I'm a big Elon fan and want him to succeed. I think people like me are disappointed because we expected better from him and the companies he runs.


> ""Businessmen" range from pure money grubbers who will do whatever makes the most, to people who are in business simply because the thing they want to build can only be embodied as a business."

True - but I don't think it's necessarily quite so polarized in this case. When Musk went off and screamed fraud at the New York Times for their review, one can reasonably explain it away as a passionate man protecting his dream company - an example of being on the latter end of the spectrum.

This is a bit different - and I think this Tesla financing brouhaha is proving that Musk has more of the former in him than we'd like to admit.

I for one am a bit disillusioned.
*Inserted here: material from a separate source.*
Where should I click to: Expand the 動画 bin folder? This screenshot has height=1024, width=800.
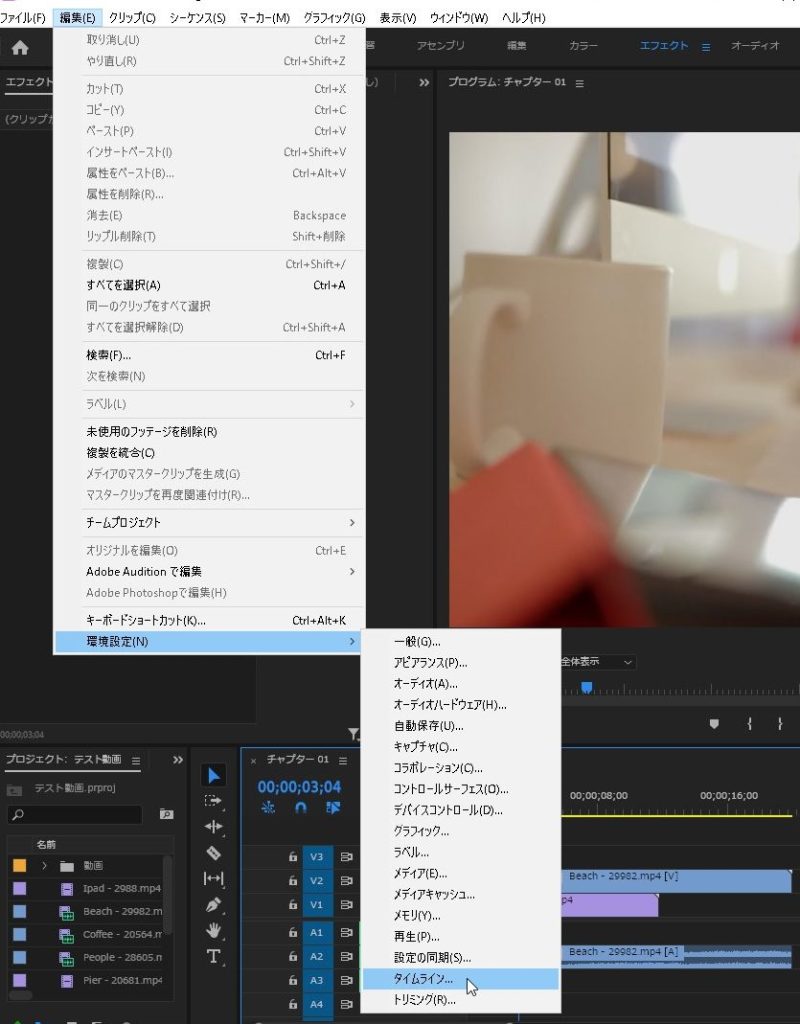[x=45, y=866]
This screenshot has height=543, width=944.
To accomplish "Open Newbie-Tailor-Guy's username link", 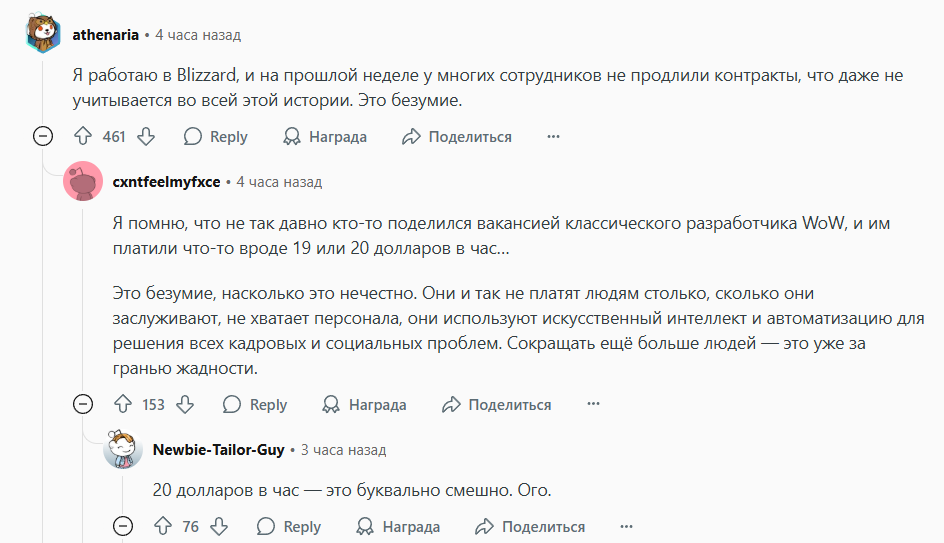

We have heard the conveniently woven story many times - passionate individual starts a company to change the world for the better - but that's always overly simplistic. While I wouldn't describe Musk as a pure money grubber, I honestly do not believe Musk is as far down that spectrum as popularly believed.


"Rather a broad generalization, don't you think?"

In fact, it was gratuitously restrictive, as you noted in the subsequent sentence.


Elon's more of the real deal than most of the ecosystem out there.. his degree of belief is evident post Paypal. Most exits of that scale spawn VCs or incubator dons..

“There’s a tremendous bias against taking risks. Everyone is trying to optimize their ass-covering.”[1]

[1] - http://www.wired.com/wiredscience/2012/10/ff-elon-musk-qa/al...


Why is it that some of us here feel the need to constantly worship at the feet of demigod Musk, He Who Does No Wrong, and anything negative said about him is dismissed as slanderous propaganda by Big Automobile?

Well, we no longer have Jobs... :)


Many of the complaints are absolutely legitimate and have nothing to do with sinking tesla. For example:

" the fuel savings calculator nestled among these references to the buyback program defaults to driving 15,000 miles per year. Nowhere on the page does Tesla mention that the buyback program explicitly limits mileage to 12,000 per year, and that any miles in excess are charged at $0.25 apiece ... they’d have to pay an additional $2250 in mileage penalties."

This is the type of thing you expect from a scummy used car dealer.


It's not a cost of ownership figure. By definition, if you're paying Tesla or Wells-Fargo $1,200 a month for your car, your cost of ownership is at least $1,200 a month.


If you're saving $250 on gas, then your total cost of ownership is $950 per month.

Also, if the resell value after 3 years is higher than your other option, then the TCO is reduced even further when analyzed over that time period.


> If you're saving $250 on gas, then your total cost of ownership is $950 per month.

Of course it doesn't.

It means the total cost of ownership of the other vehicle is $250 higher.


Rent one from me for $1500 a month. That will save you the $1200 you otherwise would pay to Tesla, so your total cost of ownership is only $300 per month.

In other words: your logic does not make sense to me.